## The task
All of these records need to be duplicated exactly.

## Provided data
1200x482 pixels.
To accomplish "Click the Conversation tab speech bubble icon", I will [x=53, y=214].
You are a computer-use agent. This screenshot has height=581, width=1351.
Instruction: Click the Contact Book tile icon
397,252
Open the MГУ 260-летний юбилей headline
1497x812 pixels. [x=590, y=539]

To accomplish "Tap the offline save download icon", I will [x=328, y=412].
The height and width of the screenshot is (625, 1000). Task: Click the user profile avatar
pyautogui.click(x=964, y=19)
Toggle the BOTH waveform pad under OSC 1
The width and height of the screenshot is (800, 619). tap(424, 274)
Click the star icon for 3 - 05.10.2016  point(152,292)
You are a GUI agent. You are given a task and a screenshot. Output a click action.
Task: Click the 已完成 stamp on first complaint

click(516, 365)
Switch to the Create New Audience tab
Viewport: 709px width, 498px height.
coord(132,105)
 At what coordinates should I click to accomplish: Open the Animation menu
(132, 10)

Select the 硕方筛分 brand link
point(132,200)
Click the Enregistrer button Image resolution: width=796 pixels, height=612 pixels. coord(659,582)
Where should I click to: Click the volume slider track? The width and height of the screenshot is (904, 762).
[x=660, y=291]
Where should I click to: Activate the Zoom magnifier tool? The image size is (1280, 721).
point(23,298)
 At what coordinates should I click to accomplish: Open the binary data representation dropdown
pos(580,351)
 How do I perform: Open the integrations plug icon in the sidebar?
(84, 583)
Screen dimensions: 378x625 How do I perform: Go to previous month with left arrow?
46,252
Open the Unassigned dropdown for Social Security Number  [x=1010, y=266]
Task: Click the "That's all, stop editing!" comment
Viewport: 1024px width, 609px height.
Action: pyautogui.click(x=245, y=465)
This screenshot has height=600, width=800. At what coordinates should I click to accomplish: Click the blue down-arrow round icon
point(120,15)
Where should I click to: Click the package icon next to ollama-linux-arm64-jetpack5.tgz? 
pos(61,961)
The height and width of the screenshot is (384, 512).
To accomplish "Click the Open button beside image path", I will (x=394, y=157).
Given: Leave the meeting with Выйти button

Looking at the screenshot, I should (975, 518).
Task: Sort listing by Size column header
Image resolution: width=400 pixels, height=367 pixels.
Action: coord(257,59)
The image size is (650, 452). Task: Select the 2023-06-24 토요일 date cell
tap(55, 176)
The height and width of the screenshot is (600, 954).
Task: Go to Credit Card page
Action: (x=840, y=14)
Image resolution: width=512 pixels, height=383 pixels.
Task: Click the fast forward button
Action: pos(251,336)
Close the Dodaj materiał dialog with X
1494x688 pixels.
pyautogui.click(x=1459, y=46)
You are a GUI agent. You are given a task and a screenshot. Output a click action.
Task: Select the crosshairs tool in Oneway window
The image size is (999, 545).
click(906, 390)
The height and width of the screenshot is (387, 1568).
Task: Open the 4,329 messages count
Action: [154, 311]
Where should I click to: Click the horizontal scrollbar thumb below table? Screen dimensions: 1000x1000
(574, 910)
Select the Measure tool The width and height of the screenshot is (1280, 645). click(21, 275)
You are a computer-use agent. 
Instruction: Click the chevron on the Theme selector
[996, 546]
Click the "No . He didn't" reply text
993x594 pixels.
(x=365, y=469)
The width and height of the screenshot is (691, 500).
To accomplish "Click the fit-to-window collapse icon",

## Your solution
1200x482 pixels.
To accomplish "Click the Conversation tab speech bubble icon", I will [x=53, y=214].
You are a computer-use agent. This screenshot has height=581, width=1351.
Instruction: Click the Contact Book tile icon
397,252
Open the MГУ 260-летний юбилей headline
1497x812 pixels. [x=590, y=539]

To accomplish "Tap the offline save download icon", I will [x=328, y=412].
The height and width of the screenshot is (625, 1000). Task: Click the user profile avatar
pyautogui.click(x=964, y=19)
Toggle the BOTH waveform pad under OSC 1
The width and height of the screenshot is (800, 619). tap(424, 274)
Click the star icon for 3 - 05.10.2016  point(152,292)
You are a GUI agent. You are given a task and a screenshot. Output a click action.
Task: Click the 已完成 stamp on first complaint

click(516, 365)
Switch to the Create New Audience tab
Viewport: 709px width, 498px height.
coord(132,105)
 At what coordinates should I click to accomplish: Open the Animation menu
(132, 10)

Select the 硕方筛分 brand link
point(132,200)
Click the Enregistrer button Image resolution: width=796 pixels, height=612 pixels. coord(659,582)
Where should I click to: Click the volume slider track? The width and height of the screenshot is (904, 762).
[x=660, y=291]
Where should I click to: Activate the Zoom magnifier tool? The image size is (1280, 721).
point(23,298)
 At what coordinates should I click to accomplish: Open the binary data representation dropdown
pos(580,351)
 How do I perform: Open the integrations plug icon in the sidebar?
(84, 583)
Screen dimensions: 378x625 How do I perform: Go to previous month with left arrow?
46,252
Open the Unassigned dropdown for Social Security Number  [x=1010, y=266]
Task: Click the "That's all, stop editing!" comment
Viewport: 1024px width, 609px height.
Action: pyautogui.click(x=245, y=465)
This screenshot has height=600, width=800. At what coordinates should I click to accomplish: Click the blue down-arrow round icon
point(120,15)
Where should I click to: Click the package icon next to ollama-linux-arm64-jetpack5.tgz? 
pos(61,961)
The height and width of the screenshot is (384, 512).
To accomplish "Click the Open button beside image path", I will (x=394, y=157).
Given: Leave the meeting with Выйти button

Looking at the screenshot, I should (975, 518).
Task: Sort listing by Size column header
Image resolution: width=400 pixels, height=367 pixels.
Action: coord(257,59)
The image size is (650, 452). Task: Select the 2023-06-24 토요일 date cell
tap(55, 176)
The height and width of the screenshot is (600, 954).
Task: Go to Credit Card page
Action: (x=840, y=14)
Image resolution: width=512 pixels, height=383 pixels.
Task: Click the fast forward button
Action: pos(251,336)
Close the Dodaj materiał dialog with X
1494x688 pixels.
pyautogui.click(x=1459, y=46)
You are a GUI agent. You are given a task and a screenshot. Output a click action.
Task: Select the crosshairs tool in Oneway window
The image size is (999, 545).
click(906, 390)
The height and width of the screenshot is (387, 1568).
Task: Open the 4,329 messages count
Action: [154, 311]
Where should I click to: Click the horizontal scrollbar thumb below table? Screen dimensions: 1000x1000
(574, 910)
Select the Measure tool The width and height of the screenshot is (1280, 645). click(21, 275)
You are a computer-use agent. 
Instruction: Click the chevron on the Theme selector
[996, 546]
Click the "No . He didn't" reply text
993x594 pixels.
(x=365, y=469)
The width and height of the screenshot is (691, 500).
To accomplish "Click the fit-to-window collapse icon",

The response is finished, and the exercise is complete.